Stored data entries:
• • • •
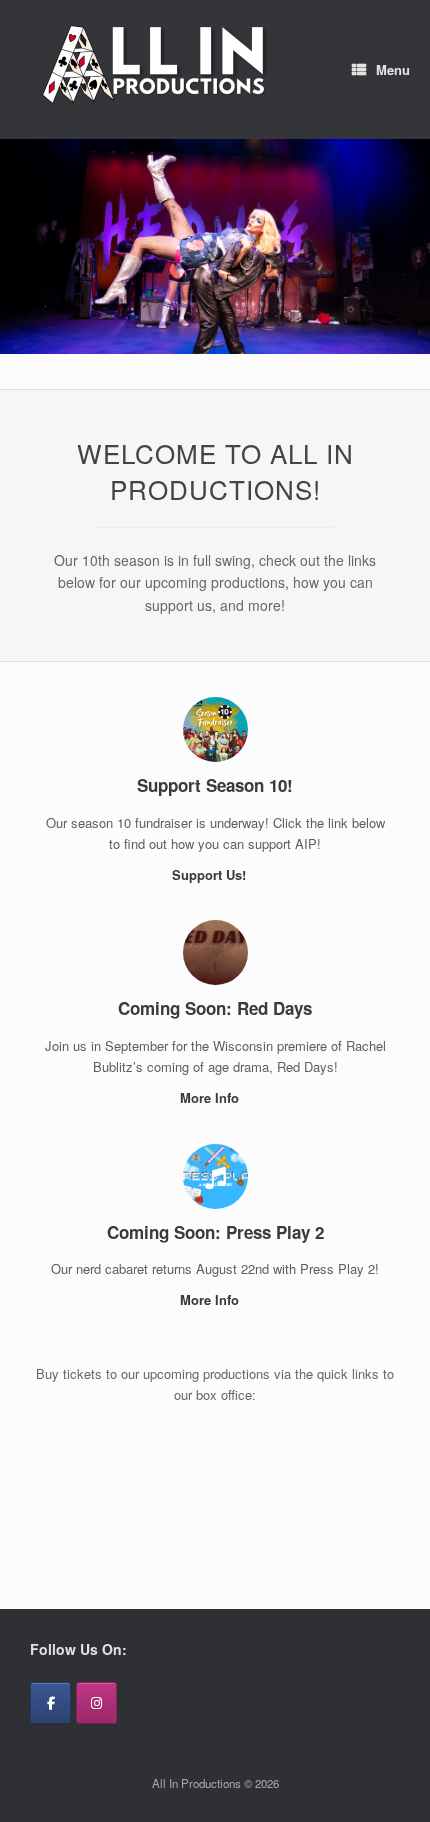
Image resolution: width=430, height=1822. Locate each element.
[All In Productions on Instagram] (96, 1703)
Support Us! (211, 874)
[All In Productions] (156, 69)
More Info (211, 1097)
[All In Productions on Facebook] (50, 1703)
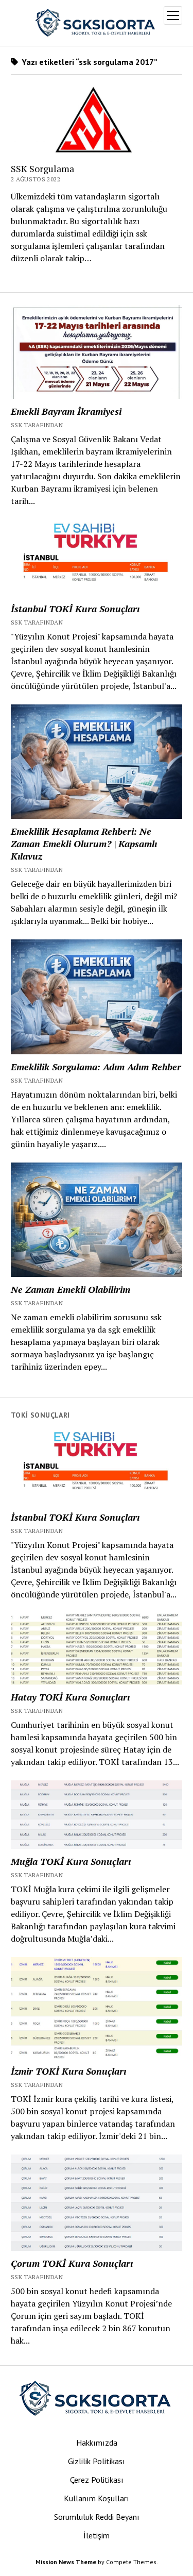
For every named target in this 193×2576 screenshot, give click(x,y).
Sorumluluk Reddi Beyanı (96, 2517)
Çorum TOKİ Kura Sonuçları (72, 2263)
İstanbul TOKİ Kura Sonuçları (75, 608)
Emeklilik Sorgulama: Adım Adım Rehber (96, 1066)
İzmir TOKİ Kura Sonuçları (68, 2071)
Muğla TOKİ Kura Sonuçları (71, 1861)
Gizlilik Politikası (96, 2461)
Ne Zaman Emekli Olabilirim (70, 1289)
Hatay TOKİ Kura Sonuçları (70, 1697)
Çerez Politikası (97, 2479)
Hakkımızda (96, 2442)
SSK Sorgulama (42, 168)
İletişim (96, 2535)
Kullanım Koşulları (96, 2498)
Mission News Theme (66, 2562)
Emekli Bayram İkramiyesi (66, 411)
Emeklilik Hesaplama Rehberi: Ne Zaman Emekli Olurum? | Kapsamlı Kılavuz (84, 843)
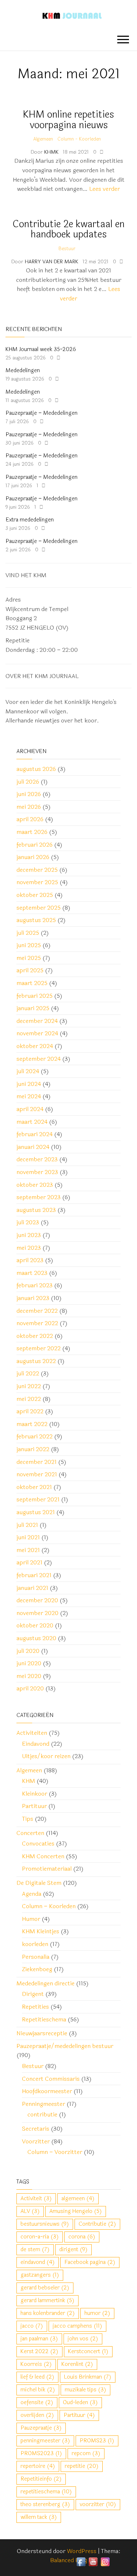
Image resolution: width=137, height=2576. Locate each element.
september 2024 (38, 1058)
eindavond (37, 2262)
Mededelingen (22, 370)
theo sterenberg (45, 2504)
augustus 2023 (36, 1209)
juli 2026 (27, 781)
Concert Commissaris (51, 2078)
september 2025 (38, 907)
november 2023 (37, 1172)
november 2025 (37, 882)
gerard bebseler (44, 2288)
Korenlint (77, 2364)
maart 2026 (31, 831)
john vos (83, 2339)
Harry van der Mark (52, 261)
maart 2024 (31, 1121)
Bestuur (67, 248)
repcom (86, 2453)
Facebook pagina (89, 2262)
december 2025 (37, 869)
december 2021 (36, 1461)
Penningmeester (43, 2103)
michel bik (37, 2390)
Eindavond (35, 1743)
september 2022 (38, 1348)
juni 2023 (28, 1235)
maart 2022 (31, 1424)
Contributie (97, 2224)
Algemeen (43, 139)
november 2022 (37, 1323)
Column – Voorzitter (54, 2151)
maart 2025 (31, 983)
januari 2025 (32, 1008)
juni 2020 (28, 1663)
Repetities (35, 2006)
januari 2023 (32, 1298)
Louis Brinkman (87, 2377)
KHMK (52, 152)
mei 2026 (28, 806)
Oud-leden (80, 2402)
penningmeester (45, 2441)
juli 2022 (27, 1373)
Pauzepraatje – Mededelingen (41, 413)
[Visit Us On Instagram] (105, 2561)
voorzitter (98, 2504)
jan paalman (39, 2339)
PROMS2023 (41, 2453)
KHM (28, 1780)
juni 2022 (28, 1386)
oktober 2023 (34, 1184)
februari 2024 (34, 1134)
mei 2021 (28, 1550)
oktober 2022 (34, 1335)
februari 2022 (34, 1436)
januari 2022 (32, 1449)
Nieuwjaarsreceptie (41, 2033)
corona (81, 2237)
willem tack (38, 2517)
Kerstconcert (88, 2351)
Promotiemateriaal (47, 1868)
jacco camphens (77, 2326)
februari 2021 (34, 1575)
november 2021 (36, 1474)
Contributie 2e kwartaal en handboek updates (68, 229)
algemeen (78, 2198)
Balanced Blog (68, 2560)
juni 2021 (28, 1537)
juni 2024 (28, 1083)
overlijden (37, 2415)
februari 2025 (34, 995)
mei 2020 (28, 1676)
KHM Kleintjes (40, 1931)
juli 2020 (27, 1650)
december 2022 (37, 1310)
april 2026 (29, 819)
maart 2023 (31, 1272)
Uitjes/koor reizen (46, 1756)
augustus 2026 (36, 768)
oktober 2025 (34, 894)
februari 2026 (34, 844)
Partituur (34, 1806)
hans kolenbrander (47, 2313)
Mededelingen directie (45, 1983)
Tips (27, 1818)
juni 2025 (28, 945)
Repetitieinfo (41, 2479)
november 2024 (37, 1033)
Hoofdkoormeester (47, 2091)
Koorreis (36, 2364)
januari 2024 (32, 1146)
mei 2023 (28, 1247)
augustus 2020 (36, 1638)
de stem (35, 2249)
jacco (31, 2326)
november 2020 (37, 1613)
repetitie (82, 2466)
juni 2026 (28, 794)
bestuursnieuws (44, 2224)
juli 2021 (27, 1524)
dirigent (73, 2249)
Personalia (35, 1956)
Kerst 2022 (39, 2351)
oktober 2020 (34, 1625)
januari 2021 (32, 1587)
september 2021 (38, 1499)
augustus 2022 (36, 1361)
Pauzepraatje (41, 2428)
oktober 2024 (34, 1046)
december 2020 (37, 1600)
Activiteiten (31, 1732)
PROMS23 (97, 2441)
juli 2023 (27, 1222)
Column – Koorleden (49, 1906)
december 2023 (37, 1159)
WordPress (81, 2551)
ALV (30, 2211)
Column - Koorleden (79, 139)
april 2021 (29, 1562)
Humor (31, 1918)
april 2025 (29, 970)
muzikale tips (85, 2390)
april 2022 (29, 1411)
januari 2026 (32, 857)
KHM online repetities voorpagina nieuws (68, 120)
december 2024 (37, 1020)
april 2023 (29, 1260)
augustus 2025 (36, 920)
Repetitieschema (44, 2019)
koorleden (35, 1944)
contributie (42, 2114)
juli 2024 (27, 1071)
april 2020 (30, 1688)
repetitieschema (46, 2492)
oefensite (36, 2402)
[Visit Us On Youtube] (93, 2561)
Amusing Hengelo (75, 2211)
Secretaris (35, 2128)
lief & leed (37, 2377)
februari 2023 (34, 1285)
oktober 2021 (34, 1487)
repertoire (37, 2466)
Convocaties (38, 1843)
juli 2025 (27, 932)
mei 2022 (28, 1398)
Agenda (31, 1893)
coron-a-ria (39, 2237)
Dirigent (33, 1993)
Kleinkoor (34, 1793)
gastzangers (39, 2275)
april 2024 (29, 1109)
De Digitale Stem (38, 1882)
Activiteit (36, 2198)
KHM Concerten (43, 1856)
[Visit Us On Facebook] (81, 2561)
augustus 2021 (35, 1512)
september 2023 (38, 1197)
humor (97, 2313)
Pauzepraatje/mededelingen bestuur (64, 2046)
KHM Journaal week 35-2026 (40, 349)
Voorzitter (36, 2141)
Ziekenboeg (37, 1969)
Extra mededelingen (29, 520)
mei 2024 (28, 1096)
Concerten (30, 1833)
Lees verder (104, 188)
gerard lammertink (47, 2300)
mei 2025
• • • •
● What is needed
Report all lines in the records that include the string "height".

● Answer section
Image resolution: width=430, height=1822. Locate each element.
Image resolution: width=137, height=2576. Locate each element.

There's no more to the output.